Background: As part of its contribution to promoting global health and to ensure that public health needs are met as a priority, the European Medicines Agency (EMA) can assess medicines for use outside the European Union (EU) and issue scientific opinions built on collaboration with the World Health Organization (WHO) and national regulatory authorities (NRAs) of non-EU countries likely to use the medicines (EU-M4all). Ten positive scientific opinions have been adopted by the EMA Committee for Medicinal Products for Human Use (CHMP) under this procedure. To date there has not been any measure of the public health impact of this procedure. We have therefore investigated the impact by looking at national approvals relying on these opinions. Method: We included all procedures with a positive scientific opinion (n=10), contacted the sponsors of the medicines (n=8 for the ten opinions), and obtained the lists of countries where approval had been granted based on these opinions.
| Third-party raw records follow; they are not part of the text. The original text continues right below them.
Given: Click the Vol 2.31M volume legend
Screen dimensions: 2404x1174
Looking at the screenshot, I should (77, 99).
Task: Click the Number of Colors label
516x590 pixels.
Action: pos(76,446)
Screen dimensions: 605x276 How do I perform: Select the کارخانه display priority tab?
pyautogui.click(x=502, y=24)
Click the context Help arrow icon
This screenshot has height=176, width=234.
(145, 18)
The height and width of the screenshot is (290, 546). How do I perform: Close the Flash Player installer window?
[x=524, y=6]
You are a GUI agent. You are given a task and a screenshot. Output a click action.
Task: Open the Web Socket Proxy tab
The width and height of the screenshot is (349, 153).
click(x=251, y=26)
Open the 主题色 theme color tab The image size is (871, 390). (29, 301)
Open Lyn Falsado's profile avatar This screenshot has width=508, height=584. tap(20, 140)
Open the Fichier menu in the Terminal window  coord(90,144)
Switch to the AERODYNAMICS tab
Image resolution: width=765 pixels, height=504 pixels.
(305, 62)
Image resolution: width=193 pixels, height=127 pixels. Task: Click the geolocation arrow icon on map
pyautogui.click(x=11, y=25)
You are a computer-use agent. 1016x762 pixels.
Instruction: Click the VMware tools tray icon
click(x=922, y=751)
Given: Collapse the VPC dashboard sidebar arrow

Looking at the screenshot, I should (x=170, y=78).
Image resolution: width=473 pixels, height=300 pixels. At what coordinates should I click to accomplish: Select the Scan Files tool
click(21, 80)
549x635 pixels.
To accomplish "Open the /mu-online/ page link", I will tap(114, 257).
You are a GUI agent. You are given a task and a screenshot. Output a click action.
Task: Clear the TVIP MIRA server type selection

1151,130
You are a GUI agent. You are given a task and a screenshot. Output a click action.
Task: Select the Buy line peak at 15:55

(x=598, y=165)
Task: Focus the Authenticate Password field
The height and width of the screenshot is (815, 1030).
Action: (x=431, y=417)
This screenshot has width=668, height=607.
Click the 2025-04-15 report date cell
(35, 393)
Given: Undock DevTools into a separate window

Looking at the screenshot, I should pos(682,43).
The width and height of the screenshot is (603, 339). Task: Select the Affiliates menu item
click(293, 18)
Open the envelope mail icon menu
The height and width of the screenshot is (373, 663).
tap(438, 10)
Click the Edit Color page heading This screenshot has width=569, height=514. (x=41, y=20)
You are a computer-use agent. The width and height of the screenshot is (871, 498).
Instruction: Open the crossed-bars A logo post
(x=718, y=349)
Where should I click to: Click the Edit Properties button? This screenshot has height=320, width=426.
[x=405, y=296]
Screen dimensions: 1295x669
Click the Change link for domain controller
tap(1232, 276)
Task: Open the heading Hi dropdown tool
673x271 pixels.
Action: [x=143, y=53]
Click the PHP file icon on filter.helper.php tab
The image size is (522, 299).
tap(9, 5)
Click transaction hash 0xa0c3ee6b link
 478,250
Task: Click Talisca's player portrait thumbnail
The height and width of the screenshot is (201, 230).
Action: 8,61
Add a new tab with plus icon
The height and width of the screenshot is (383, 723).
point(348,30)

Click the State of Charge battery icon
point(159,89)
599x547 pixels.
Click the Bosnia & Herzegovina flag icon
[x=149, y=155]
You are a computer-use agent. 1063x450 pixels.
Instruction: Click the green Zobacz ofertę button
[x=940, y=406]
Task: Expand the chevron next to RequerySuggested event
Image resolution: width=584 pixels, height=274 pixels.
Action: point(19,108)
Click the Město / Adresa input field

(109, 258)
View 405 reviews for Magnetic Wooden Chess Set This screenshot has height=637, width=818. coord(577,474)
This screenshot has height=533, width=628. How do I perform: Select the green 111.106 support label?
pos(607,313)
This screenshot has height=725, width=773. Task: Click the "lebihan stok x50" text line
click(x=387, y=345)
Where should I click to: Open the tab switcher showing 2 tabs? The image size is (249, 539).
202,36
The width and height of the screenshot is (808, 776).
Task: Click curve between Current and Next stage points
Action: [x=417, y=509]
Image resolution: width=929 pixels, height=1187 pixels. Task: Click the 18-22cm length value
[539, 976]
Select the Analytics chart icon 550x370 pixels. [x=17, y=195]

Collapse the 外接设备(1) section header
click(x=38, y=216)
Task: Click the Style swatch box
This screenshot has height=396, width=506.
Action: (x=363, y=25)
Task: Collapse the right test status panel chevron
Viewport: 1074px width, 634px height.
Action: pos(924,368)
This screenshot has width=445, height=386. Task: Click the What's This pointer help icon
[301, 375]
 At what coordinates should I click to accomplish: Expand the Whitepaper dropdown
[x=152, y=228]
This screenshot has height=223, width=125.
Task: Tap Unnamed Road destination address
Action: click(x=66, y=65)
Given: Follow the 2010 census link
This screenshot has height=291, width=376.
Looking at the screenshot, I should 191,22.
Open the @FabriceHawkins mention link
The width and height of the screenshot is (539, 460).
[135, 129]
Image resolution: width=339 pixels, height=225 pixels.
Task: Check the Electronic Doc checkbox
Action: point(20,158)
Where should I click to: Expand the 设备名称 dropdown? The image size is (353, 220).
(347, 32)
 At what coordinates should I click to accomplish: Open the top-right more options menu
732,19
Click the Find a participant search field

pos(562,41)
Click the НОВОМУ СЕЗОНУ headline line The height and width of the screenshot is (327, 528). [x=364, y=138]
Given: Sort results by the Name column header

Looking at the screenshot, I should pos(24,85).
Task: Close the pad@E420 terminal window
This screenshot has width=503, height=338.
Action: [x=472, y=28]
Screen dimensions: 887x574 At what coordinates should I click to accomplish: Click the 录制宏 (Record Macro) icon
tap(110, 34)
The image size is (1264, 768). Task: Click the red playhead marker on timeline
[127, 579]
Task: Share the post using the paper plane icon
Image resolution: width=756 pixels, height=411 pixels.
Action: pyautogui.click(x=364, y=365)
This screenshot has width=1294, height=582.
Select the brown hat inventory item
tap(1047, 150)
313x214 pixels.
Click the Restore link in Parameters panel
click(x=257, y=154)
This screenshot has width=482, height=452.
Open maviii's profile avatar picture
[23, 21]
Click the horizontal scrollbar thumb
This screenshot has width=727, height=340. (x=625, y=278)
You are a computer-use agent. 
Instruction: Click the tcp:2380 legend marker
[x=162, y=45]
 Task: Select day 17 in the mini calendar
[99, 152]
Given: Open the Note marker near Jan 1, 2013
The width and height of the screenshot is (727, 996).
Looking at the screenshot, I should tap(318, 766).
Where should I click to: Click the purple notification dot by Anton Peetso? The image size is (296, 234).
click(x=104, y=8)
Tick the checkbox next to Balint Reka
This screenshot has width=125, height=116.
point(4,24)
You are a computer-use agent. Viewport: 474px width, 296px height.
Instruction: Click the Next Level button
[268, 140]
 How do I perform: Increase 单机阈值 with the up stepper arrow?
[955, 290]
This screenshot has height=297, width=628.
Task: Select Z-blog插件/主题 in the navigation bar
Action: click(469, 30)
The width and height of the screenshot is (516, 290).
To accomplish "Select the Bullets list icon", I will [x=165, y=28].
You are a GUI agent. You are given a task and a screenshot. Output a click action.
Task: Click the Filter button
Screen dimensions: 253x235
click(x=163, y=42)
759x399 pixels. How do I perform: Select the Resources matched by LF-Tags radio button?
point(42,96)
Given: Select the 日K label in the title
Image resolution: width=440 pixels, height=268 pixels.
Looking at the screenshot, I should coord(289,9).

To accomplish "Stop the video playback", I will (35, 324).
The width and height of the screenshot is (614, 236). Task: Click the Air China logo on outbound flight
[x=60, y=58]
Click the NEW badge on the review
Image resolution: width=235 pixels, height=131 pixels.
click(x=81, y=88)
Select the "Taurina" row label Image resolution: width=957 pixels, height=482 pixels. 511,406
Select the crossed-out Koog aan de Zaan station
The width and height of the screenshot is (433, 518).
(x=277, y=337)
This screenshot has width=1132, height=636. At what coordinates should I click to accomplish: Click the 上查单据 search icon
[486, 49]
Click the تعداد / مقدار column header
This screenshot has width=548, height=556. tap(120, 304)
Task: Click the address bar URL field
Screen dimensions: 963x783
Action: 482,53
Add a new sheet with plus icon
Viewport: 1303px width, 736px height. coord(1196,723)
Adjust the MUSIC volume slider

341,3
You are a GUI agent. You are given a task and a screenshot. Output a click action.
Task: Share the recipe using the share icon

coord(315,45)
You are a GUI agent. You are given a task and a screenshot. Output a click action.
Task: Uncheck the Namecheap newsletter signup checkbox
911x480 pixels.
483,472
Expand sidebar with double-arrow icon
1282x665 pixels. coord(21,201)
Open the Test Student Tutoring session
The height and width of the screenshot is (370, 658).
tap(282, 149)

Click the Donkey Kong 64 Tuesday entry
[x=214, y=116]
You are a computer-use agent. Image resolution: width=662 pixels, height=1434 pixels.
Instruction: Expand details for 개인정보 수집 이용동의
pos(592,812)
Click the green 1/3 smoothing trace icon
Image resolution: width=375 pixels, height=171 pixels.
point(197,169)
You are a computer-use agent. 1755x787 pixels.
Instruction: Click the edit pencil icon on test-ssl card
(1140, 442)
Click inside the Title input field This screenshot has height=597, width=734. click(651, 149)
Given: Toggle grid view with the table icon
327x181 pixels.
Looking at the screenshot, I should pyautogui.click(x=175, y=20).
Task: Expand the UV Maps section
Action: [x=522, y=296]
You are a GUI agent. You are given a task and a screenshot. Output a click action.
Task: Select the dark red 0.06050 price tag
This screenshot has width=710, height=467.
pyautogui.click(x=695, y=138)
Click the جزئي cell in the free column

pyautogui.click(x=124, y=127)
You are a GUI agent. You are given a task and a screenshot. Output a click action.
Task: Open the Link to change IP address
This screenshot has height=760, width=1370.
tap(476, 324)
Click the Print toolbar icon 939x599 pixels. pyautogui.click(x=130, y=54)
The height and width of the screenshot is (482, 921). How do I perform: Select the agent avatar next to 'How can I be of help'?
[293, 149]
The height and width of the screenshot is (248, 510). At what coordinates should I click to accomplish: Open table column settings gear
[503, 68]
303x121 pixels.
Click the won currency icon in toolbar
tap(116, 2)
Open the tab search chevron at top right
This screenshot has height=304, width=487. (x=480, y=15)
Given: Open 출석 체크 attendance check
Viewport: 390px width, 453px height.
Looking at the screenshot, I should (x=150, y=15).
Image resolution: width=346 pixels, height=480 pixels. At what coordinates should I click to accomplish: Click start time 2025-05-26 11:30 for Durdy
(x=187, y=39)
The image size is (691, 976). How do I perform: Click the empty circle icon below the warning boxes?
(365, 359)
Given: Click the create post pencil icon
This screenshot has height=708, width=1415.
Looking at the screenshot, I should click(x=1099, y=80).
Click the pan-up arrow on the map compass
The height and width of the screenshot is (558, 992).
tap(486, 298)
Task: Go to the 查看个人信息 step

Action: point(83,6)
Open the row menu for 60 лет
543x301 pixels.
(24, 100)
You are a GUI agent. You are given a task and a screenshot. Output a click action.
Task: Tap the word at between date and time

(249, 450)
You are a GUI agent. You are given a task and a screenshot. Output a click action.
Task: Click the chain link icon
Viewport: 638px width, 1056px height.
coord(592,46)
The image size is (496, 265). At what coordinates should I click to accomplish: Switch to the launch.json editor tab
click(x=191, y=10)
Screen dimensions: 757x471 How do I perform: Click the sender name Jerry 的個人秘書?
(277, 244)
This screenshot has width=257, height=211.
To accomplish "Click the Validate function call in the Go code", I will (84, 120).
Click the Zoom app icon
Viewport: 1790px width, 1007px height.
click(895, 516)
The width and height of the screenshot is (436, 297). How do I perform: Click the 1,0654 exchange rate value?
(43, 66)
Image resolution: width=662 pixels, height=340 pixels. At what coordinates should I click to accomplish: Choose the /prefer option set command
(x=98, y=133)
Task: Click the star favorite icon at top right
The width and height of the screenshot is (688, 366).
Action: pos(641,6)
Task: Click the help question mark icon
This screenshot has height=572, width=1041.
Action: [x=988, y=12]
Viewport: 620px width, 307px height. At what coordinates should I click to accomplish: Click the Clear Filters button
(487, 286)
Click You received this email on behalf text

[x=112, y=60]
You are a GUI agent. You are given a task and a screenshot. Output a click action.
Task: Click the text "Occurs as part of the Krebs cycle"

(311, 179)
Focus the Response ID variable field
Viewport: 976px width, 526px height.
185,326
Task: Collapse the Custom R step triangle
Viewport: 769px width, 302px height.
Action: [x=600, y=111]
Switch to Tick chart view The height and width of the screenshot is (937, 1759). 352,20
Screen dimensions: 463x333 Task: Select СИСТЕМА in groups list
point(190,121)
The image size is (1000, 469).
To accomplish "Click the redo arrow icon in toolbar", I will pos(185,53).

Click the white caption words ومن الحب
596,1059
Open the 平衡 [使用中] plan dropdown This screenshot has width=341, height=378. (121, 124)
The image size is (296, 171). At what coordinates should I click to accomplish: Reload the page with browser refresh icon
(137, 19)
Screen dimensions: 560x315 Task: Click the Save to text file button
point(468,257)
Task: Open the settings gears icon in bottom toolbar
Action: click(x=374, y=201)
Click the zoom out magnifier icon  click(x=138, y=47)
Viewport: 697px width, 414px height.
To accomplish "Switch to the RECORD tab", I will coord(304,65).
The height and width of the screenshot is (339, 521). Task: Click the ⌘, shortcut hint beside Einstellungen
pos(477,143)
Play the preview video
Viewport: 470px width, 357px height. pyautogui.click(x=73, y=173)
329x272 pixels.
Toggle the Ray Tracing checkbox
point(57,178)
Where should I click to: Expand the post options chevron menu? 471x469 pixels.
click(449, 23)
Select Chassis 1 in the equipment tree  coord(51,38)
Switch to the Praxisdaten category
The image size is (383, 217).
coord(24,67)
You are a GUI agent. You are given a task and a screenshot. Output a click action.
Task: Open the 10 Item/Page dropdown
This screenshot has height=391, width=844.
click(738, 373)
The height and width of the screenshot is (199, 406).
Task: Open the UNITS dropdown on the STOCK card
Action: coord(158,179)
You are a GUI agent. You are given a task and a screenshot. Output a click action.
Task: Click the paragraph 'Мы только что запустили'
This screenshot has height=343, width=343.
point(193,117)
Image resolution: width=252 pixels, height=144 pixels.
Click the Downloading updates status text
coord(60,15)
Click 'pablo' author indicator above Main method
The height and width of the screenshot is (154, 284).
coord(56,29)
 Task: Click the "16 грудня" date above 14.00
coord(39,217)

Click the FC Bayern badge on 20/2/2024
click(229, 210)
The number of regulatory approvals was then analysed by region, country of approval and therapeutic area. Findings: A total of 138 regulatory approvals have been granted in 90 countries worldwide. Of those, 82 countries are classified as Low or Middle-Income Countries. In particular, 64 approvals have been granted by NRAs in Africa, with the remainder in Latin and South America, Middle East and South-East Asia, and non-EU Europe and Central Asia. Interpretation: While the number of EU-M4all opinions is limited, these have had an impact and contribute to availability of innovative medicines for patients in target countries in many parts of the world. The scientific opinions follow the same review process as for marketing authorisations at EMA, with the same exacting standards. The main difference and value is that the medicine's benefit-risk is evaluated in the conditions of use in the target countries. According to the principle of regulatory reliance, while the benefit-risk assessment is a shared exercise, the approval decision remains with each of the target countries. Funding Statement: The authors state: "No external sources of funding." Declaration of Interests: The authors declare no competing interests. Ethics Approval Statement: The authors declare: "No ethical approval was required."